Home chefs across India are putting together quarantine hampers with handwritten notes
Along with a wholesome meal and some healthy desserts, the handwritten notes urge the recipient to get well
A comforting meal of palakoora parupu (spinach dal), vegetable curry, vendakka vatha kozhambu (tamarind stew), a whole wheat jaggery cake and a handwritten postcard with a message urging the recipient to eat well and wishing a speedy recovery — this is a quarantine food hamper. Bound to bring a smile on the faces of those recouping from the infection at their homes, these hampers are put together by home chefs across the country.
Chennai-based Deepthi Tanikella started an initiative of offering home-cooked food for people affected by COVID-19 about two weeks ago. She felt a handwritten positive message with the food box would go a long way in aiding the healing process. Requests for the hamper have been pouring in ever since she started the service.
“They mostly come from NRIs whose parents are in India and affected by COVID-19. Many senior citizens feel lonely, especially in these uncertain times, when they are weak and recovering. The little note I send makes them happy and brings comfort.”
Today, Deepthi has a network of 84 home chefs across Chennai who are cooking meals for free to offer to people in home quarantine and many send a handwritten note with the food. In less than 10 days, the team of chefs were handling more than 180 meals per day (lunch and dinner).
“We have a web application where people can register their requests through a form with information such as location, number of people and meals. The home chefs who are within a five kilometre radius of the requests get alerts and they take up the order.”
The handwritten note has messages such as ‘Here is a small pot of avakaya (Andhra style mango pickle) for you. Hope you don’t finish it in a day, but sustain it for a week. Get well soon.’

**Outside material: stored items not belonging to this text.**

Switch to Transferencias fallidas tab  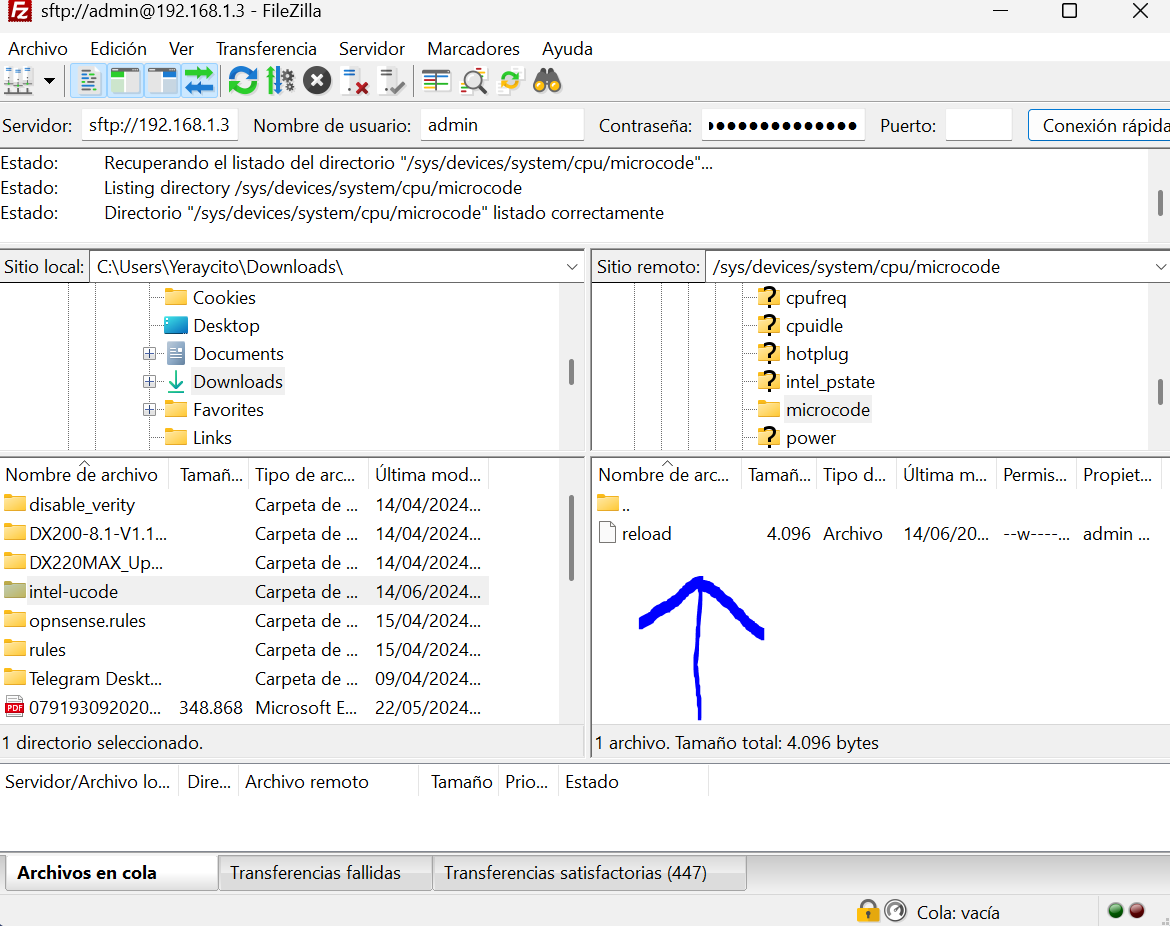315,873
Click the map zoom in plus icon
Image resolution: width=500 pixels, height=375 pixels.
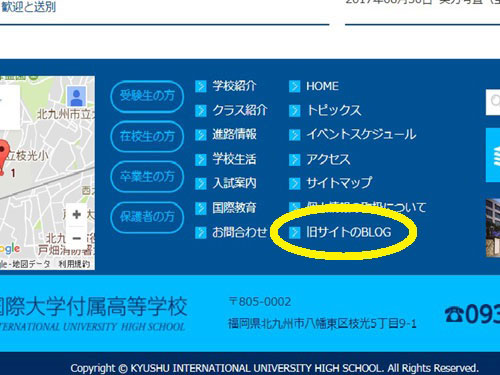77,214
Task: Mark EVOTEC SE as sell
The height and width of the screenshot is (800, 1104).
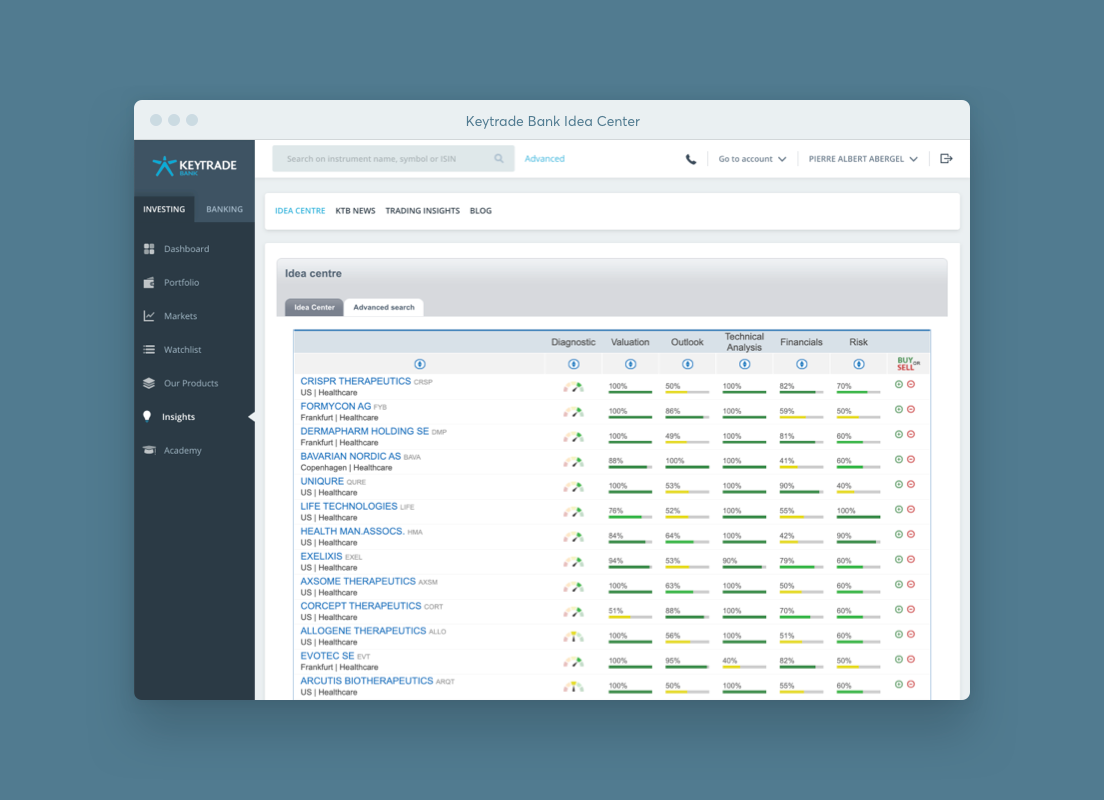Action: point(910,659)
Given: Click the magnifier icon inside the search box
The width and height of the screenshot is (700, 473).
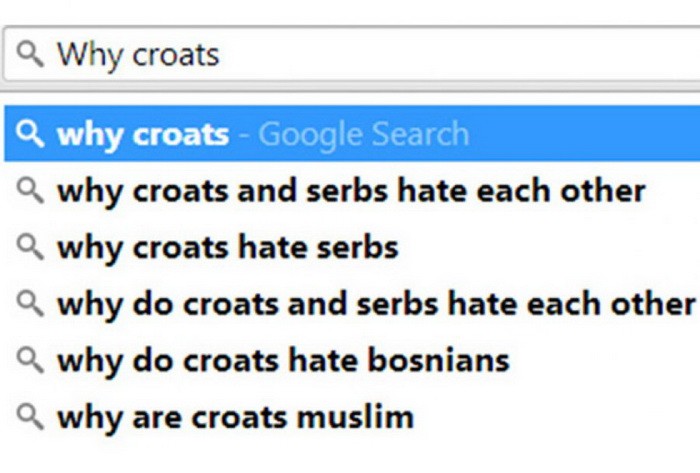Looking at the screenshot, I should pyautogui.click(x=31, y=54).
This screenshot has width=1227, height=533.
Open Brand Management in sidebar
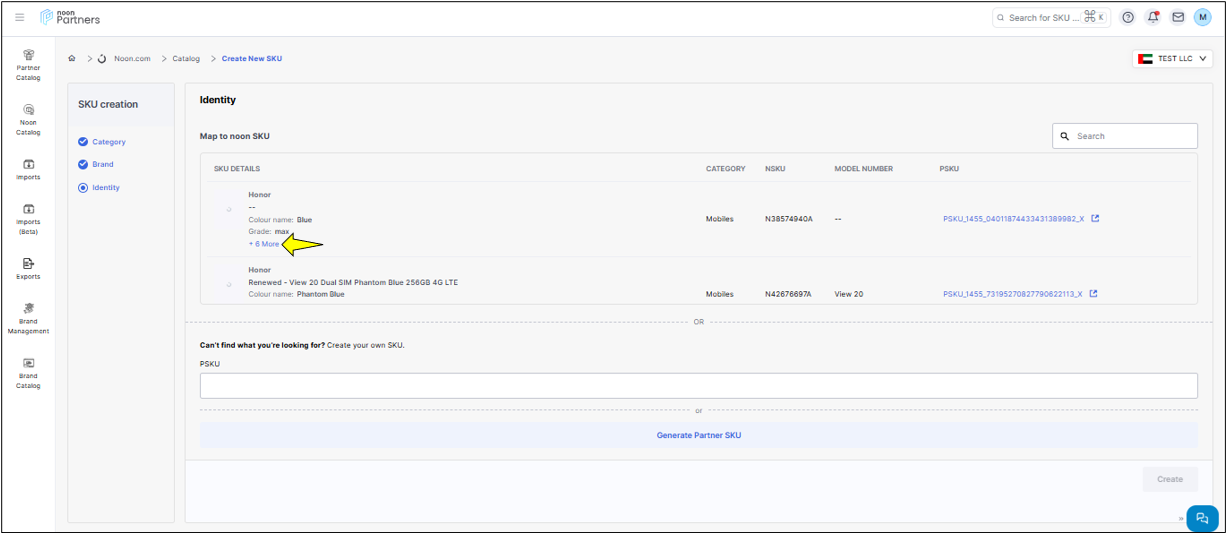[x=28, y=317]
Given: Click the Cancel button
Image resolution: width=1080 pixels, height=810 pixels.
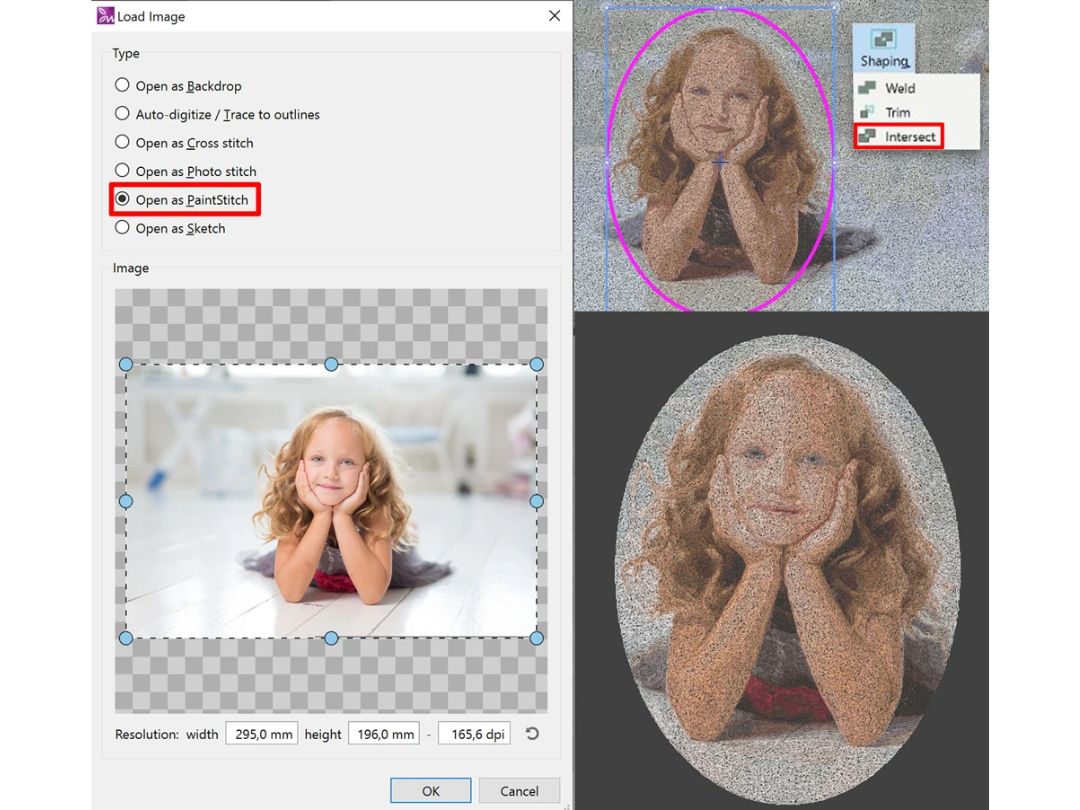Looking at the screenshot, I should click(x=519, y=791).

“It feels like caring words from family that you long to hear when you are unwell,” says Deepthi, adding that she has now developed a personal rapport with many families of senior citizens who eagerly wait for her food and messages every day.
Visakhapatnam-based Reeth Choraria is running a similar initiative with three of her friends. They make dessert hampers for people on home quarantine and pack in a handwritten note.
“Most orders that I get are from family and friends who reach out to us to give a surprise to their loved ones coping up with the infection at home. Since we cater to COVID-19 patients, we ensure less sweetness and use healthy alternatives such as jaggery and whole wheat grains,” says Reeth.
Her friend Maneesha Merekka, a home baker, says the handwritten note gives a personal touch, which is quite unlike getting a parcel from a restaurant. “We make it feel like a friend or a relative is talking to you and cheering you up.”
Succulent in ceramic
A date and oat ball and energy bars for good health; macaroons and flowers for cheer, oranges for Vitamin C, a savoury loaf for a quick meal fix, a succulent in a ceramic pot to gaze at and a crossword puzzle or Sudoku to kill time. This quarantine hamper designed by Happiness Jar, founded by Kochi-based Annu George and Mariya Mohan, is aimed at making the time slightly less gloomy.
Annu, a hospital administrator, and Mariya, a CA aspirant, got together to curate hampers for people away from their families. “We pooled our cooking and crafting skills to make these customised hampers,” says Annu.
Each item that goes into the hamper is hand-made. There are hand-made cards, little notes, ribbons and flowers. The duo has made hampers to receive people from outside the State into home quarantine and for those going into quarantine. Annu says they write notes that wish people a peaceful and calm quarantine time. Recovery, they feel, is easier with caramel cream frosted chocolate cupcakes.